[ovs-dev] [PATCH v4] Extend OVS IPFIX exporter to export tunnel headers

Wenyu Zhang wenyuz at vmware.com
Mon Jul 21 09:40:30 UTC 2014


Hello Pravin,

I added some new comments inline, may you take a look? Please ingore the firest reply if you haven't looked at it.

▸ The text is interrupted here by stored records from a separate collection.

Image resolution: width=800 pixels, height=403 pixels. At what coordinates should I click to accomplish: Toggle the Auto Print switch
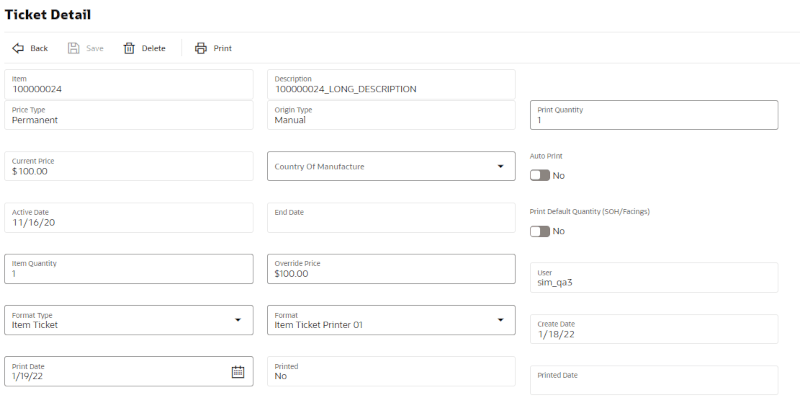point(540,175)
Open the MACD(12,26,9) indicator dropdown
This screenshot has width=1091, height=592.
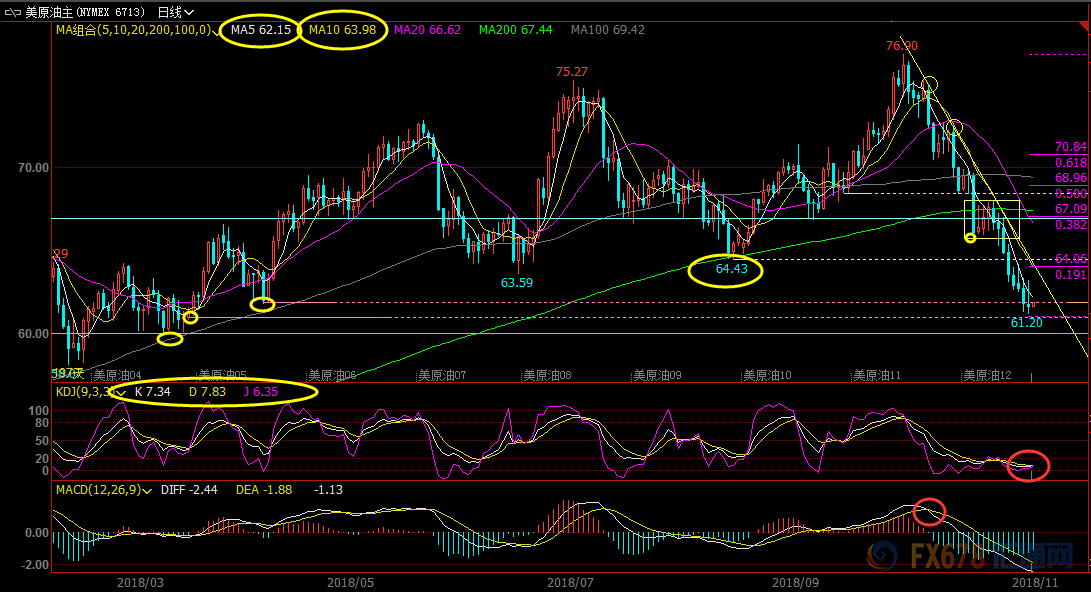[x=147, y=490]
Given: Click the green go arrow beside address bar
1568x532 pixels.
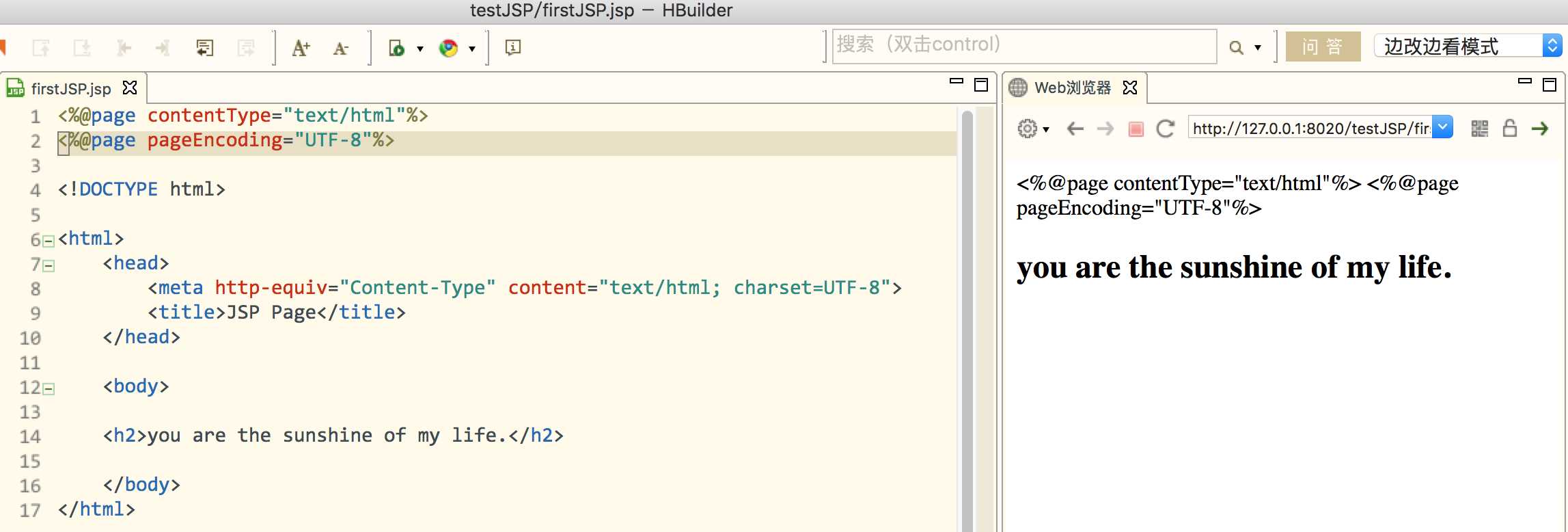Looking at the screenshot, I should (x=1540, y=129).
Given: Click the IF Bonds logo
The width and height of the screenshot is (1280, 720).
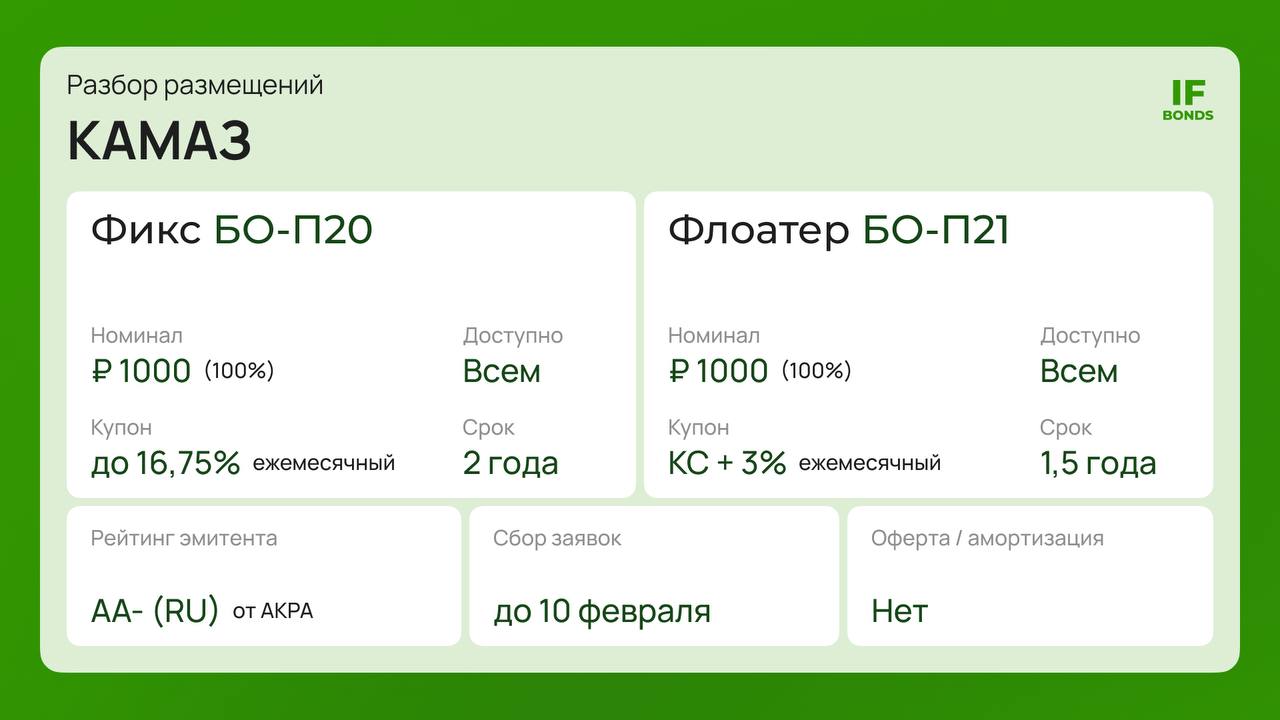Looking at the screenshot, I should click(x=1188, y=101).
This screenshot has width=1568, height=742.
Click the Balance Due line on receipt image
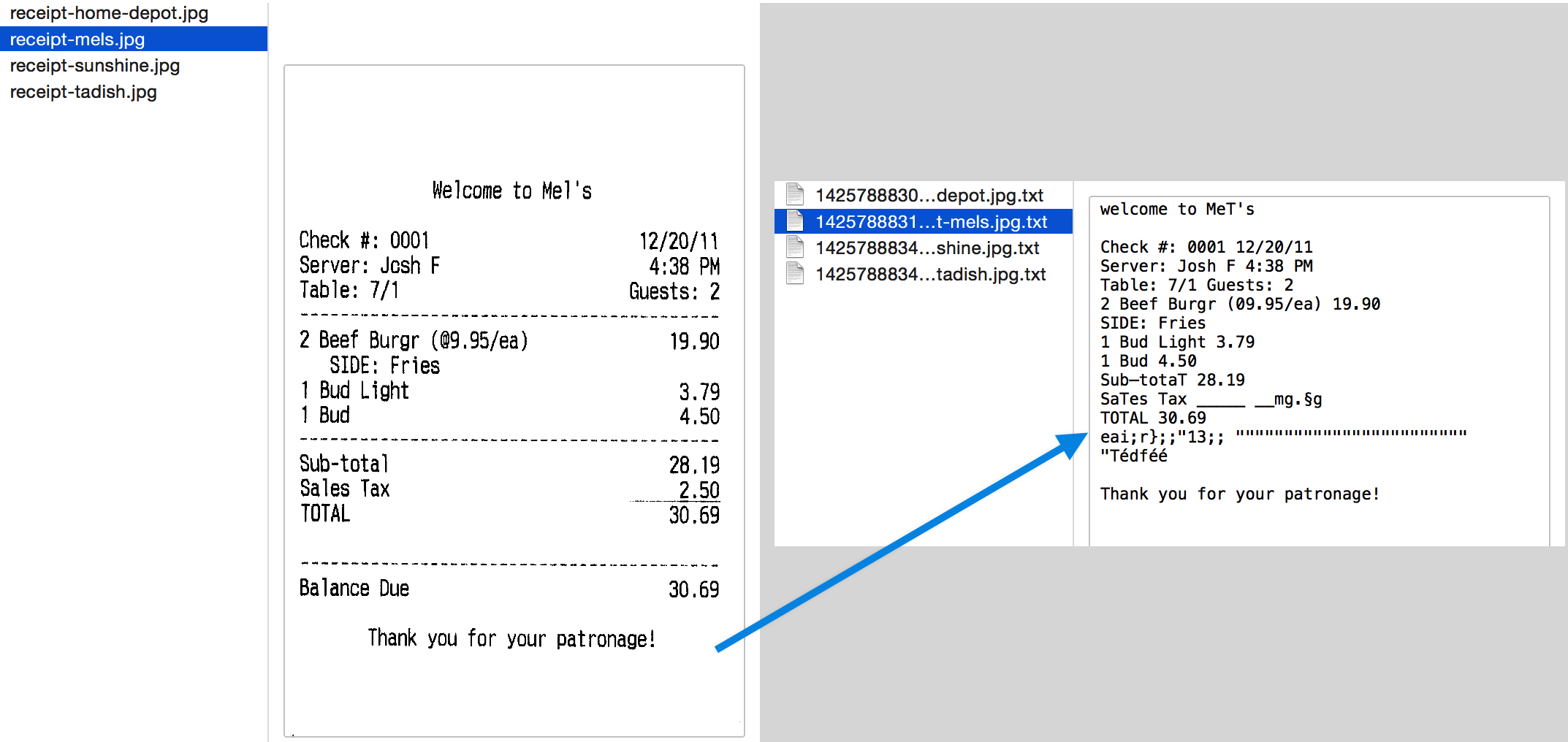(x=509, y=589)
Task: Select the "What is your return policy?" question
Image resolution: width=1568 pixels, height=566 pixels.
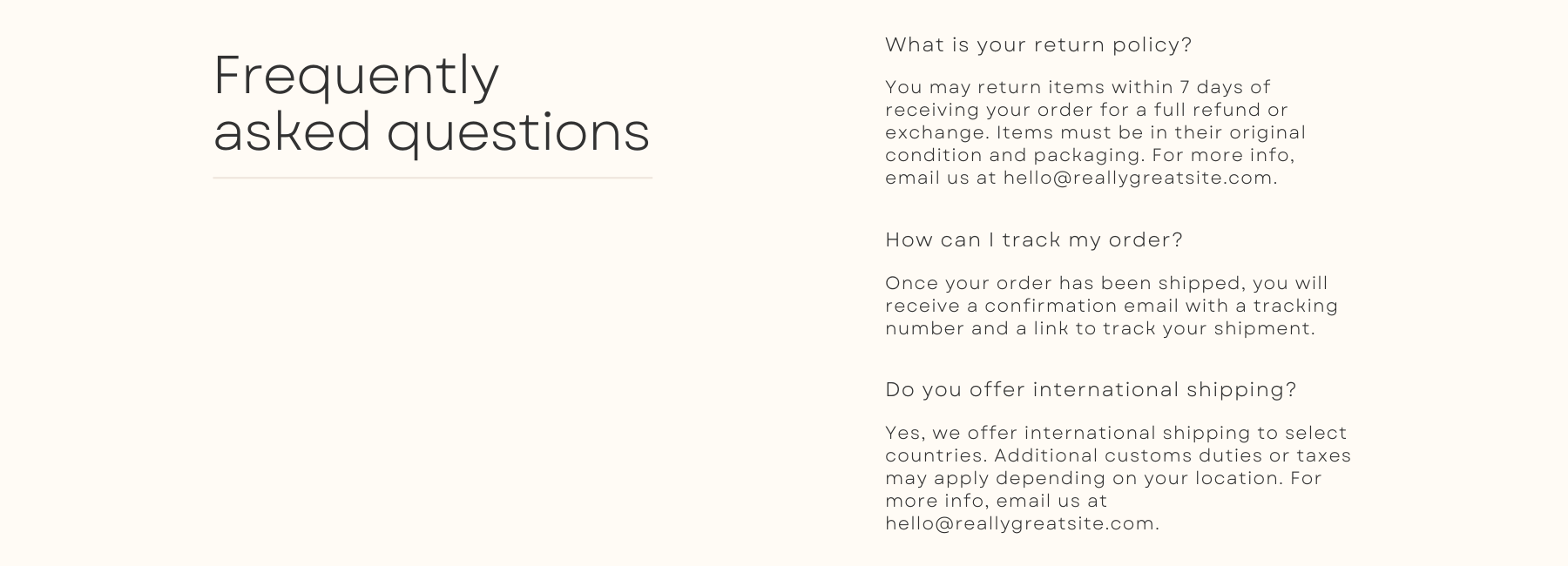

And I have sent out patch v5, with the addressed comments except two points I have explained in comments.

Bests,
Wenyu

-----Original Message-----
From: Wenyu Zhang 
Sent: Monday, July 21, 2014 2:43 PM
To: 'Pravin Shelar'
Cc: Romain Lenglet; Ben Pfaff; Jesse Gross; dev at openvswitch.org
Subject: RE: [PATCH v4] Extend OVS IPFIX exporter to export tunnel headers

Thanks for the review. My comments inline.

Bests,
Wenyu

-----Original Message-----
From: Pravin Shelar [mailto:pshelar at nicira.com]
Sent: Saturday, July 19, 2014 3:51 AM
To: Wenyu Zhang
Cc: Romain Lenglet; Ben Pfaff; Jesse Gross; dev at openvswitch.org
Subject: Re: [PATCH v4] Extend OVS IPFIX exporter to export tunnel headers

sparse warning


  CHECK   /home/pravin/ovs/w8/datapath/linux/vport.c
/home/pravin/ovs/w8/datapath/linux/../flow.h:126:15: warning: memset with byte count of 0
  CC [M]  /home/pravin/ovs/w8/datapath/linux/vport.o

Wenyu: It is a data structure alignment issue, I will correct it.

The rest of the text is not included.